[start SUPPLIED MATERIAL]
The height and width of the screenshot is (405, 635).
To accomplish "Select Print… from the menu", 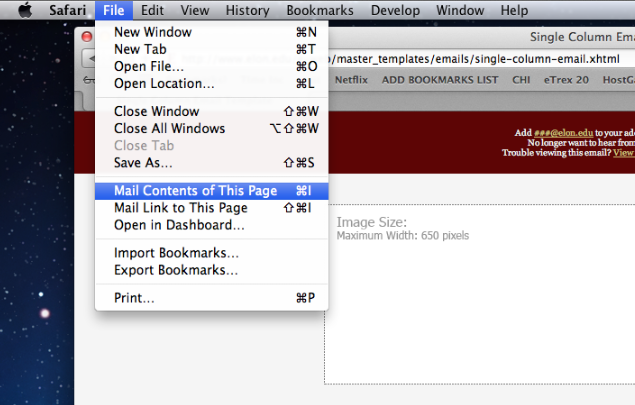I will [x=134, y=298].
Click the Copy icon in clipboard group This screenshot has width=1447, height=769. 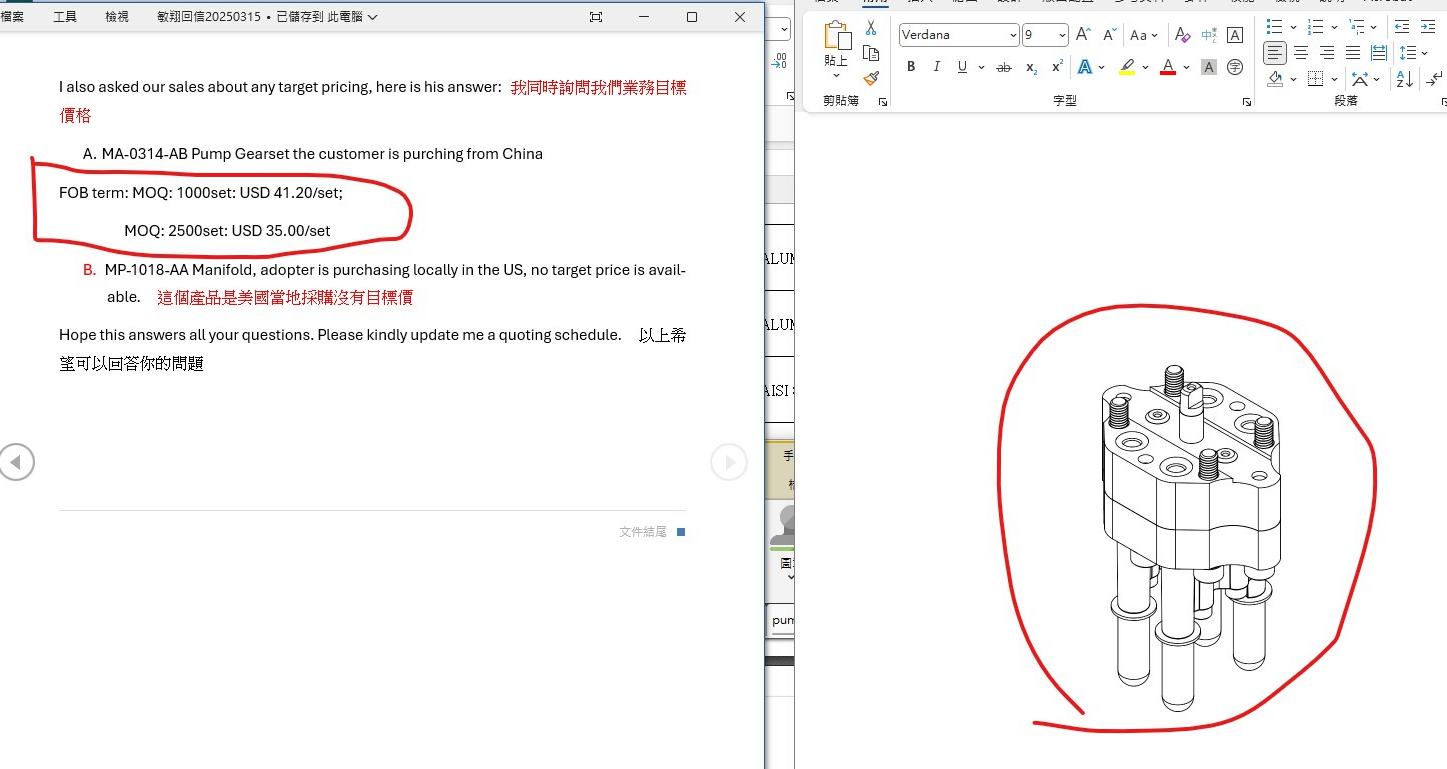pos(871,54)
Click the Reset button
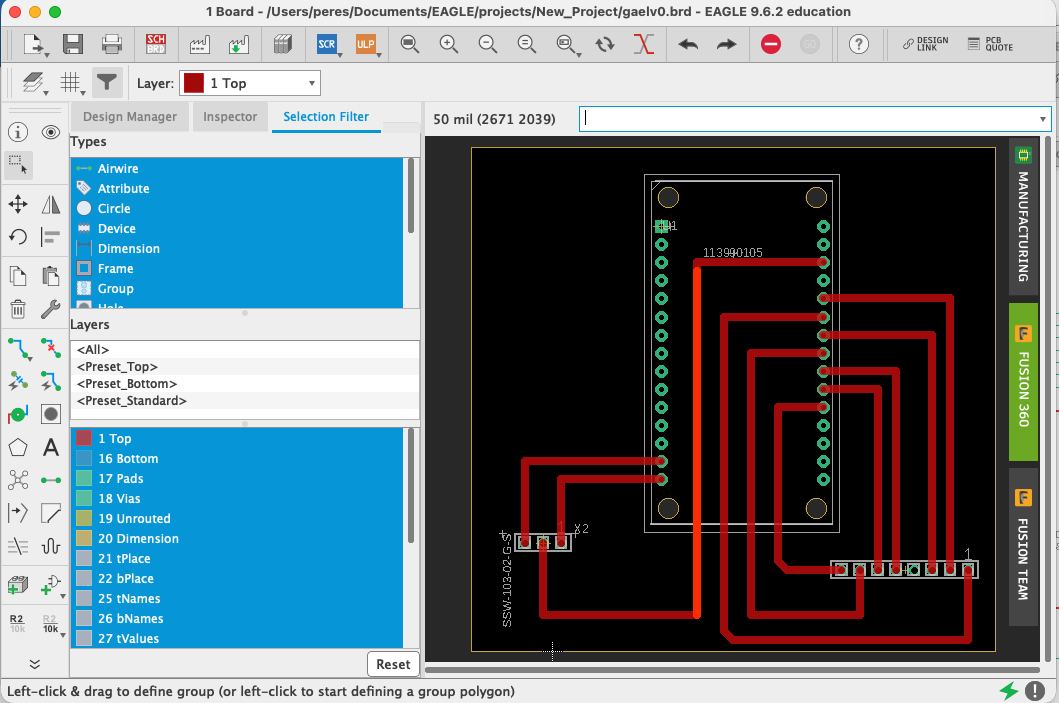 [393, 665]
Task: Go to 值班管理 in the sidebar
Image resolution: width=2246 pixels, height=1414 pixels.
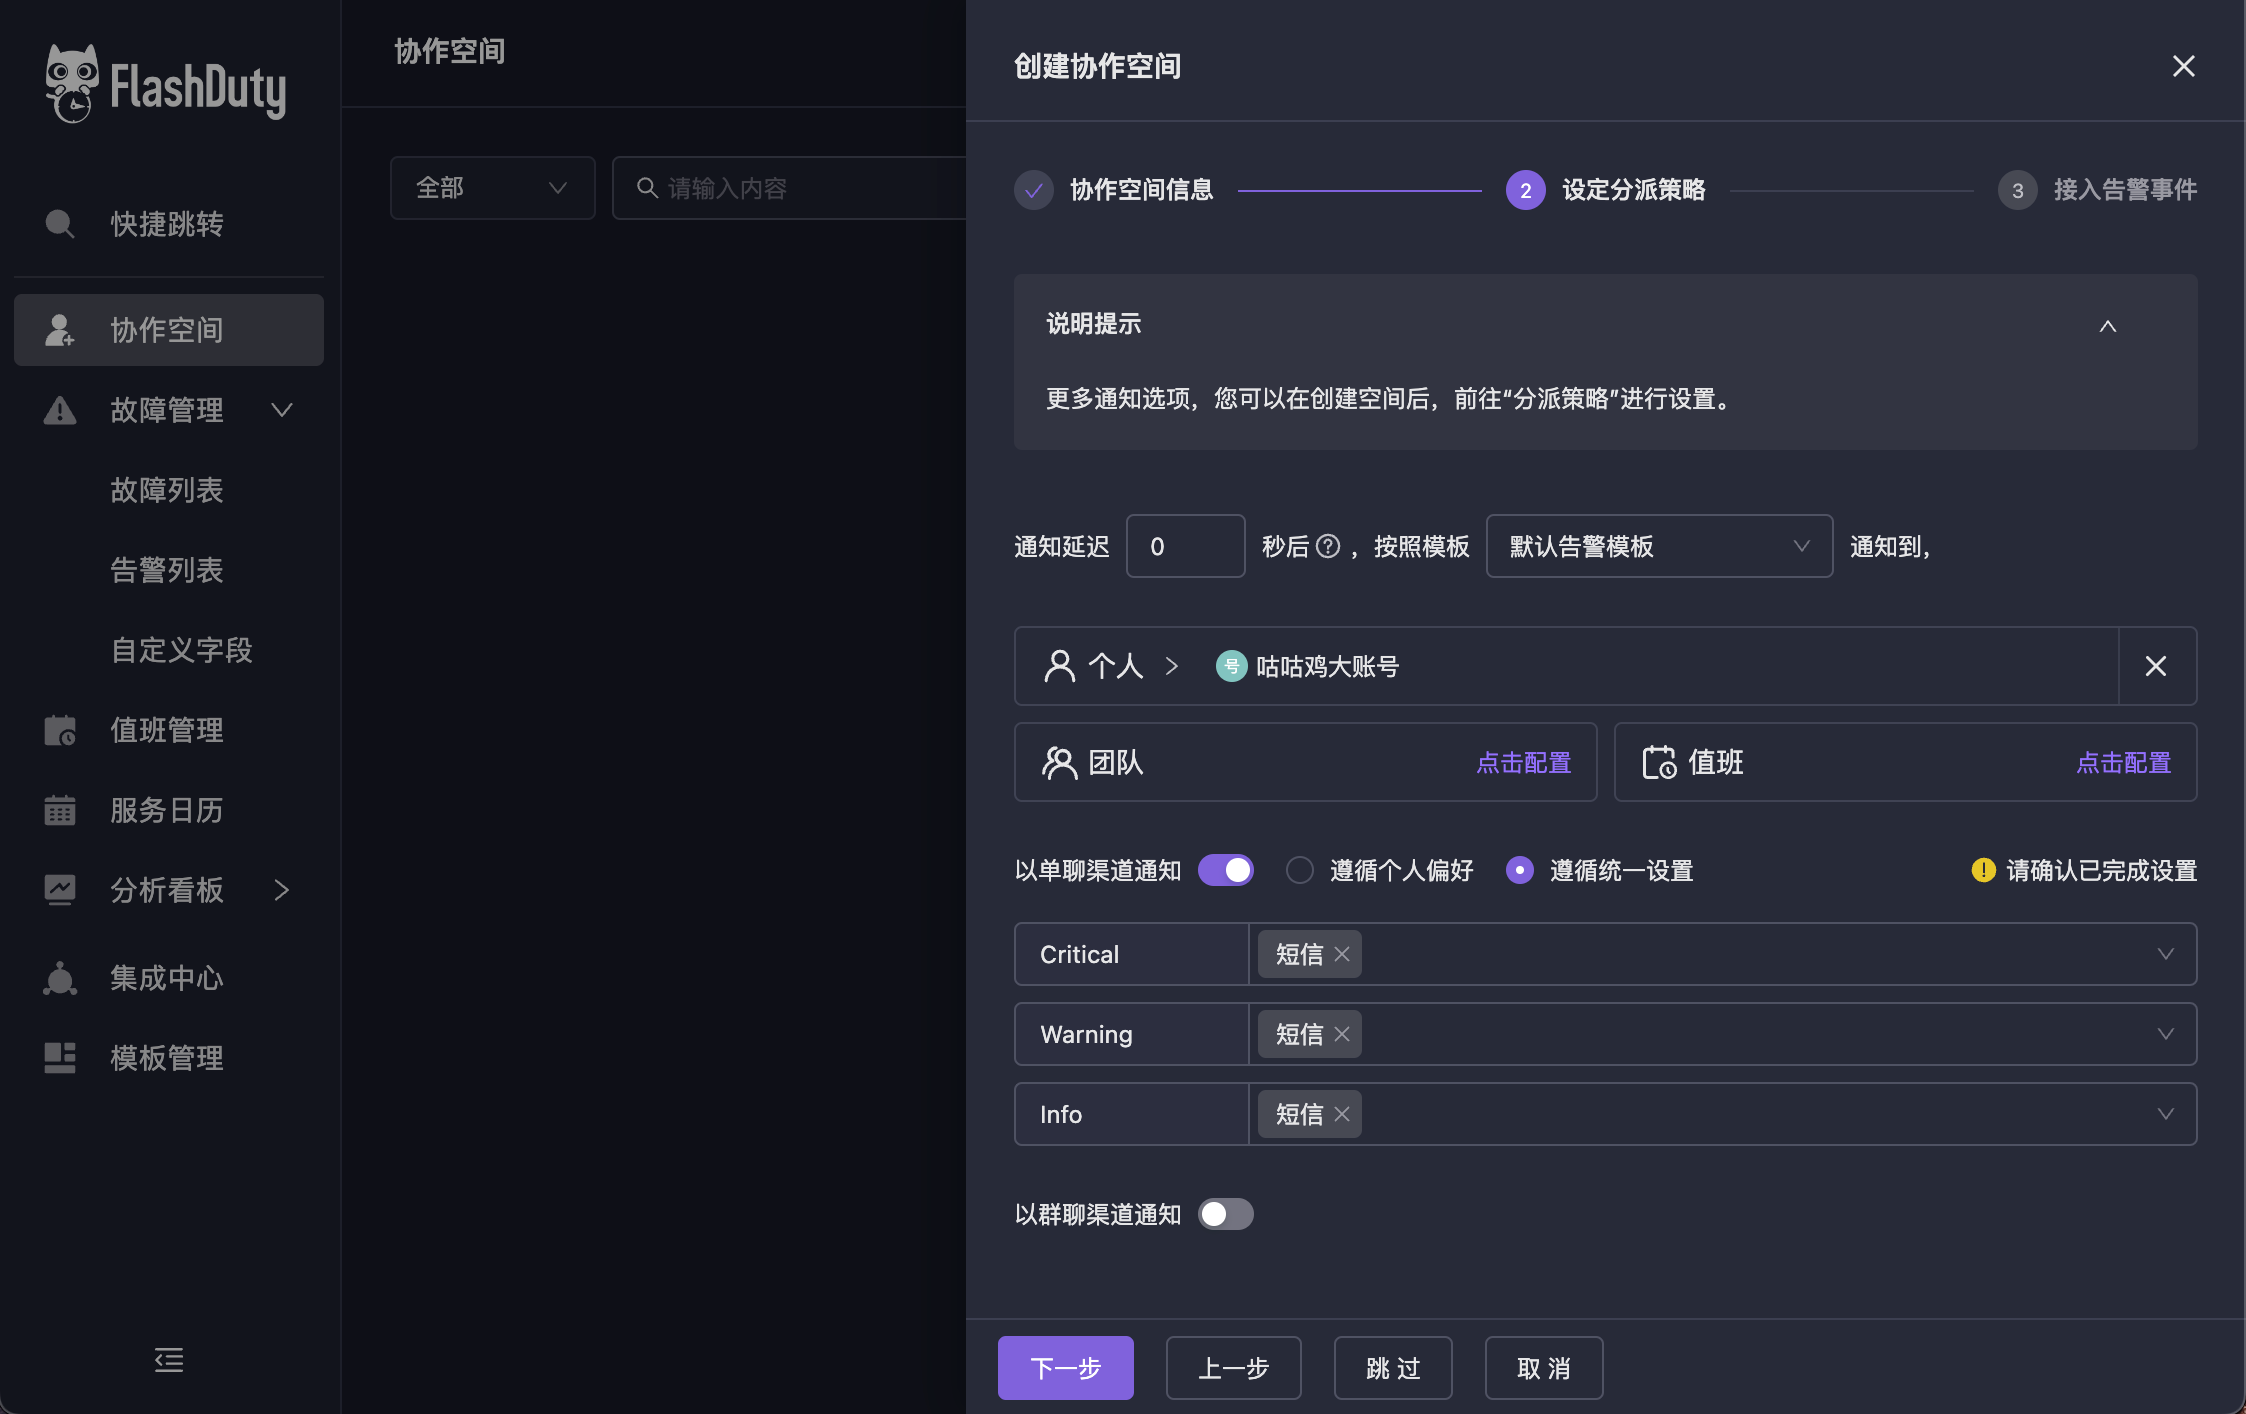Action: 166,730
[end SUPPLIED MATERIAL]
[start SUPPLIED MATERIAL]
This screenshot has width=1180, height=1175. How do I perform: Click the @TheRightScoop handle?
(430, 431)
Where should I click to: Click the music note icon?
[end SUPPLIED MATERIAL]
▶ PROBLEM DESCRIPTION
Reproduce only the items from the line with "This screenshot has width=1180, height=1175." to the line with "Where should I", renaming "handle" to "username" and changing nothing else.

▶ THE REPLY
This screenshot has width=1180, height=1175. How do I perform: Click the @TheRightScoop username?
(430, 431)
Where should I click to: Click the music note icon?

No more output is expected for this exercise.